[Start of Attachment]

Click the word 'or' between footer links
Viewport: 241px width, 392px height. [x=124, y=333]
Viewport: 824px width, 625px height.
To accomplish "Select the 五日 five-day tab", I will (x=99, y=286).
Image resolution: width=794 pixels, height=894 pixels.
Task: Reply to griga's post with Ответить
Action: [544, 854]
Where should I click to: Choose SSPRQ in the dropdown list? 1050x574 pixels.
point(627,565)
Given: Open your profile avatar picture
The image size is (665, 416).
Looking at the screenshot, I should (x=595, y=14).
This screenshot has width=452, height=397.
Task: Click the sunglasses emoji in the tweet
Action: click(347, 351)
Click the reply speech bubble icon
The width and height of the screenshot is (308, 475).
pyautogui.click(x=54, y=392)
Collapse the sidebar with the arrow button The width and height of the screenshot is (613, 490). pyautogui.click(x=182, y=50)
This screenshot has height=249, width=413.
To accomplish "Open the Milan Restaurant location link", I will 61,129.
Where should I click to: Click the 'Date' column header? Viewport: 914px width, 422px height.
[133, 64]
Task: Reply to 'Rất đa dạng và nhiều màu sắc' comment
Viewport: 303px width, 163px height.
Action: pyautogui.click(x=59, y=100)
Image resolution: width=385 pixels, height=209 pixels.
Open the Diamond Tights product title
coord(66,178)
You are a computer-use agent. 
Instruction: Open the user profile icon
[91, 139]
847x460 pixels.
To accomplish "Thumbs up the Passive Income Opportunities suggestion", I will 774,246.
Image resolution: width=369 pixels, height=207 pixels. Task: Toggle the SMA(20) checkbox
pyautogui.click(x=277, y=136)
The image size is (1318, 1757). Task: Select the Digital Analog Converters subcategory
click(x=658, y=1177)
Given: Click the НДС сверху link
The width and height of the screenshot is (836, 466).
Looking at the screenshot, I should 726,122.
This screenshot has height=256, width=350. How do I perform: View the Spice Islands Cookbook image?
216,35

[End of Attachment]

• [TASK REQUIREMENTS]:
Copy every line where the word "Given" is present in the entries above.

• [FINAL ANSWER]:
Given: Open your profile avatar picture
Given: Click the НДС сверху link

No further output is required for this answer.